More than one-third of all adults across the world—1.46 billion people—are obese or overweight, according to the “Future Diets” report just released by the Overseas Development Institute in London. And the number of overweight and obese people in the developing world now far overshadows the number in rich countries, the report says.
Between 1980 and 2008, the numbers of people affected in the developing world more than tripled, from 250 million to 904 million. In high-income countries the numbers increased by 1.7 times over the same period.
“As countries go from being low-income to middle-income, and heading towards high-income, people earn more [money], and they can eat the foods that they find tasty," says Wiggins, who co-authored the report and was quoted in a Jan. 3 NPR story highlighting the issue.
Heifer International addresses such issues of nutrition in its projects around the world, taking into consideration urbanization factors such as those in Bolivia. Training in kitchen gardens to diversify nutrition is also practiced where smallholder farmers raise animals and crops for income.

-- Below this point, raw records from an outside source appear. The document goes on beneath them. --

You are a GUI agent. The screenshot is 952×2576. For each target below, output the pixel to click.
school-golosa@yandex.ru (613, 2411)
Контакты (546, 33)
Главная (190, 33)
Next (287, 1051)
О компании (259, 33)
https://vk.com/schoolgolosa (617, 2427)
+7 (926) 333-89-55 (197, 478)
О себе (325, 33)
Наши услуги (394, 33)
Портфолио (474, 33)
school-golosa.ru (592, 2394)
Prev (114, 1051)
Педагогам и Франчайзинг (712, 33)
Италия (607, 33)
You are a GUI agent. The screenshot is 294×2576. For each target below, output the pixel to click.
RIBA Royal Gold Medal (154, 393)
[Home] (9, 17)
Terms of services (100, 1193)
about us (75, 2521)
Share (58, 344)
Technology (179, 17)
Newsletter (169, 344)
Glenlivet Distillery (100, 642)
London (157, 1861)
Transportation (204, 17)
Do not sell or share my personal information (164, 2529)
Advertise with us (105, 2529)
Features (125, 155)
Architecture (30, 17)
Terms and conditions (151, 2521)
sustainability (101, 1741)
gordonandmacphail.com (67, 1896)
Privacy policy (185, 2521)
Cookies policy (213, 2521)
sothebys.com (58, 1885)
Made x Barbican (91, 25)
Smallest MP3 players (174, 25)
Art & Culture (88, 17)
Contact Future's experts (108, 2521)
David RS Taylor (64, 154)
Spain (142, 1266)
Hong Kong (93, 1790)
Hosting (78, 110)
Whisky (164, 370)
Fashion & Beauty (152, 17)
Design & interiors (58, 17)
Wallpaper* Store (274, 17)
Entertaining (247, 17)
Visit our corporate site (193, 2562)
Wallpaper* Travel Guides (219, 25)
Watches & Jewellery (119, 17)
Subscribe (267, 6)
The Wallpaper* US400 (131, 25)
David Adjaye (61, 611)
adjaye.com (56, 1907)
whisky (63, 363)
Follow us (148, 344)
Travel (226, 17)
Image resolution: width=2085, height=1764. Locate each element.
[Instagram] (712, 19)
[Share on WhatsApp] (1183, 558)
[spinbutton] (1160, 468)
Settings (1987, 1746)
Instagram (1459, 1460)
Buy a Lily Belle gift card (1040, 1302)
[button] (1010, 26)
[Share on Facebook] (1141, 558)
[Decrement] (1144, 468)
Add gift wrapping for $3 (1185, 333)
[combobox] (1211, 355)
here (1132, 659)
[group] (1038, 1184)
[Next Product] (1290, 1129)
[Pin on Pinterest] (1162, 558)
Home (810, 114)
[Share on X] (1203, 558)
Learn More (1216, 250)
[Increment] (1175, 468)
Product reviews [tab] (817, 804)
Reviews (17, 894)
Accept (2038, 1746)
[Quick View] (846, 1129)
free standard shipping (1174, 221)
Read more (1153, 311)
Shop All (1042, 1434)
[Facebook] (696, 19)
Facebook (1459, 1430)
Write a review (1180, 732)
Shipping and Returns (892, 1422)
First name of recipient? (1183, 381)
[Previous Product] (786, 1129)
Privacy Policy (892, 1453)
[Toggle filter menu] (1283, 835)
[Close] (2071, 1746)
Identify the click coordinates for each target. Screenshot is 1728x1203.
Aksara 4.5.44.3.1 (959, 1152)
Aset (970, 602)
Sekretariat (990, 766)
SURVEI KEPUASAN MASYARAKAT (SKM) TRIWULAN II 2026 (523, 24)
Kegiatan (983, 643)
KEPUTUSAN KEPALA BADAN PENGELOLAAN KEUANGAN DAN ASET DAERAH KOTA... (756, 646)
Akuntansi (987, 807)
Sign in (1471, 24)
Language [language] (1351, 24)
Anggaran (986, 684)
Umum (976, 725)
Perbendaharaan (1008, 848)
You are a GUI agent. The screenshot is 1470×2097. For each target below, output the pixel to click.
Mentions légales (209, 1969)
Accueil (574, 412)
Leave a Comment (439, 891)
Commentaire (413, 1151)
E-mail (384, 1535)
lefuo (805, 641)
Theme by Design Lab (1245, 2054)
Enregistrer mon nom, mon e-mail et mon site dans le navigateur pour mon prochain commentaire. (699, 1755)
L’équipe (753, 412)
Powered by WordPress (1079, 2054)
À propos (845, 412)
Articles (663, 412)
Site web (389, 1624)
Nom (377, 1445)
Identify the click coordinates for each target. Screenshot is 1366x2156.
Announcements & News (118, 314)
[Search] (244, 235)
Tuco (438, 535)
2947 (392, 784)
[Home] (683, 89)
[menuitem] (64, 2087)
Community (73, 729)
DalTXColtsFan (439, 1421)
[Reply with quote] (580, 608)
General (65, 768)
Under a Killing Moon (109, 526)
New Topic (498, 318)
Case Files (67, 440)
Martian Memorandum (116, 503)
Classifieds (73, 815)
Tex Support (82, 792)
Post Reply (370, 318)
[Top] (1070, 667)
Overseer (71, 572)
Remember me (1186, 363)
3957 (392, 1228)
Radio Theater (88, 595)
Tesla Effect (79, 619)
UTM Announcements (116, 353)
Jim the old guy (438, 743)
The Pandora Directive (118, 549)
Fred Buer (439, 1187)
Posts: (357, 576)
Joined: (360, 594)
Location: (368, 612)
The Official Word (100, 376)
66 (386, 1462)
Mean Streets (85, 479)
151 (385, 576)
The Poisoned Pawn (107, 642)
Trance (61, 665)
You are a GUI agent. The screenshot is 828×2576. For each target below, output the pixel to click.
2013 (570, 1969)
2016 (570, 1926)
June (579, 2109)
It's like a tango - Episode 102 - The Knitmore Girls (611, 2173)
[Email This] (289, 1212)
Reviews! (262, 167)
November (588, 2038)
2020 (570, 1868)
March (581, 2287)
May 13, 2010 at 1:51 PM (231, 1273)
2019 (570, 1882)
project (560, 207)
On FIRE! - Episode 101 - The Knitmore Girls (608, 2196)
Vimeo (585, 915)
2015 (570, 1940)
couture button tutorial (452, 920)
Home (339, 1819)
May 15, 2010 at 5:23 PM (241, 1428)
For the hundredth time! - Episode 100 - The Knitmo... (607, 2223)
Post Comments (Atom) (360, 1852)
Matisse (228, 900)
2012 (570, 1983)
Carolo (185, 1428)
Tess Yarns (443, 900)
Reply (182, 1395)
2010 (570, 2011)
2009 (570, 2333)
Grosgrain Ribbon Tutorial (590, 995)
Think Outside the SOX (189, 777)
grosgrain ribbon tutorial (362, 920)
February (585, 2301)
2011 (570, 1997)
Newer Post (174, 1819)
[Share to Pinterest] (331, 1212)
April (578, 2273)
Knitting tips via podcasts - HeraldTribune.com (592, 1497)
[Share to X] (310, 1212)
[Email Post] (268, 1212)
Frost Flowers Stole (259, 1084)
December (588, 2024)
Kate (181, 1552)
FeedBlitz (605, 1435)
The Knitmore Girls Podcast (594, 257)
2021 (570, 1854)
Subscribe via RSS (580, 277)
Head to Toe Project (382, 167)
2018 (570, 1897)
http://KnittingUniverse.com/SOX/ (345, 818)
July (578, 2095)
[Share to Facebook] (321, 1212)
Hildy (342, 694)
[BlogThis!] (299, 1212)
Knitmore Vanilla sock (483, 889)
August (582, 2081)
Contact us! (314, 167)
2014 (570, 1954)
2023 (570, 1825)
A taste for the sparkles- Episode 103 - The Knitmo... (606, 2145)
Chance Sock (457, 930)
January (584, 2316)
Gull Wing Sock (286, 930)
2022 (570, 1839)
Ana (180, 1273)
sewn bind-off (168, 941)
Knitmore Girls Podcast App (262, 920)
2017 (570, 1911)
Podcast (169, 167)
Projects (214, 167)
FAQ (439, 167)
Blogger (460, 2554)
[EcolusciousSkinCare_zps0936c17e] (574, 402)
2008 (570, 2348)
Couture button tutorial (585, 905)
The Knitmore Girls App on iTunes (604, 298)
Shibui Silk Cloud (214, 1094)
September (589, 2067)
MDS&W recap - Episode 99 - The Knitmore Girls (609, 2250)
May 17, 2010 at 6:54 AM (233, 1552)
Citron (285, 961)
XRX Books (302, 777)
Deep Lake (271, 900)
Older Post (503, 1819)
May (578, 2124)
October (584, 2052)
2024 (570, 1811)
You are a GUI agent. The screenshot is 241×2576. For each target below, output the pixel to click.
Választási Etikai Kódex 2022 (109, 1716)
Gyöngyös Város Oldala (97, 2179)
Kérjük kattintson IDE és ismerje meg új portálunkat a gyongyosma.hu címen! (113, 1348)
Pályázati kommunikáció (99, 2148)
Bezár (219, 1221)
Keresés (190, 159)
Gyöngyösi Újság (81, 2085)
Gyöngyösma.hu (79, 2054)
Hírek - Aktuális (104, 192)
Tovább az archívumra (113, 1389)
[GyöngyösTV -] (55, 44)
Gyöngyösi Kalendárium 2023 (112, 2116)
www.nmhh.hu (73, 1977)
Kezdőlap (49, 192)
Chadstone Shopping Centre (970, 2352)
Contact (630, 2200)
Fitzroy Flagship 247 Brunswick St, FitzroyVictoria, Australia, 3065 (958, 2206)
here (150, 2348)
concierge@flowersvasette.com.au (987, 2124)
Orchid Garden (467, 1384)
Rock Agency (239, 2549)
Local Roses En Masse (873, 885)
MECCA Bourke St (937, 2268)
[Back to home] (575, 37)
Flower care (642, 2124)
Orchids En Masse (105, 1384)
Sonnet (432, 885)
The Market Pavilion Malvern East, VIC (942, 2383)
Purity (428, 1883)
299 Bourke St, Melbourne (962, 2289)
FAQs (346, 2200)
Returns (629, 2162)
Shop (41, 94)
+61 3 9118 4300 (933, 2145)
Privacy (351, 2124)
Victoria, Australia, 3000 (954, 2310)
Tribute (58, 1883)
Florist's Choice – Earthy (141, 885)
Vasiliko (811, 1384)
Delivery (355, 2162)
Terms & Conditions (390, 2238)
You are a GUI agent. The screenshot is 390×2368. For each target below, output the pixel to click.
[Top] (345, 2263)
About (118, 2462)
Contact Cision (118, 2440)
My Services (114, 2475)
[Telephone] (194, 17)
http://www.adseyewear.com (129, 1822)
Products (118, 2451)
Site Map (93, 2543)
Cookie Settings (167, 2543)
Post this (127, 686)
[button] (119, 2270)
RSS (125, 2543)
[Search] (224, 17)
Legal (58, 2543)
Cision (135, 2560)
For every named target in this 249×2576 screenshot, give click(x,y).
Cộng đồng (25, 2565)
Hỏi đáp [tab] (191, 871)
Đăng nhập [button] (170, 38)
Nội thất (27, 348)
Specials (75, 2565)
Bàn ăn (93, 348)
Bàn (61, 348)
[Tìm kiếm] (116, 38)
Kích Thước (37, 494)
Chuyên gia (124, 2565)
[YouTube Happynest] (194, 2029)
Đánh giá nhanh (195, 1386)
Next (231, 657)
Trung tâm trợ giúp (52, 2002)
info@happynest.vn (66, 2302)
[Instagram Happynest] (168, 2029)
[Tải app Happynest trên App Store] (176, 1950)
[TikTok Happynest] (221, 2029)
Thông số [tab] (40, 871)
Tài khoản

In El Alto, Bolivia, Heifer and its Bolivian partner, the Center of Educational Research and Action in El Alto, address the nutrition problems that arise when people distance themselves from the land and indigenous traditions by teaching elementary school students about native foods.
Eduardo Escobari, principal of the San Luis de Gonzaga school in El Alto, says “We tell the parents and we teach the students to change the way they eat. As you know, there’s the television set and it influences them to eat junk food. And we forget our own foods that our families have eaten for decades. So it’s good for these courses to remind us to put to practice these lessons.”
The NPR story this week singles out Mexico as the “poster child” for the global obesity problem.
“If you walk into a Mexican village store," Wiggins says, "you'll be confronted with lots of tasty offerings of potato chips, nice cookies with lots of fat and sugar in them and lots of sweetened carbonated drinks — all kinds of stuff, which is terrific in small quantities, but not when you start to eat it in large quantities.”
In 1980, less than 40 percent of Mexican women were overweight. By 2008, almost 70 percent were.
Diets are changing wherever incomes are rising in the developing world, with a marked shift from cereals and tubers to meat, fats and sugar, as well as fruit and vegetables, the “Future Diets” report says.
The evidence is well-established: obesity, together with excessive consumption of fat and salt, is linked to the rising global incidence of non-communicable diseases including some cancers, diabetes, heart disease and strokes.
At the same time, under-consumption of dietary energy, protein and micronutrients is still a problem for hundreds of millions of people. Again, most of them are in the developing world, where the greatest concern is the inadequate nutrition for infants that impairs their mental and physical development and puts them at a life-long disadvantage. Progress on reducing the incidence of stunting amongst children has been slow: up to one-third of infants in the developing world are still considered stunted. Increasingly, however, the wider concern is less about macro-nutrition and more about micro-nutrition: the lack of key minerals and vitamins—particularly iron, iodine, vitamin A and zinc—that affects an estimated 2 billion or more people.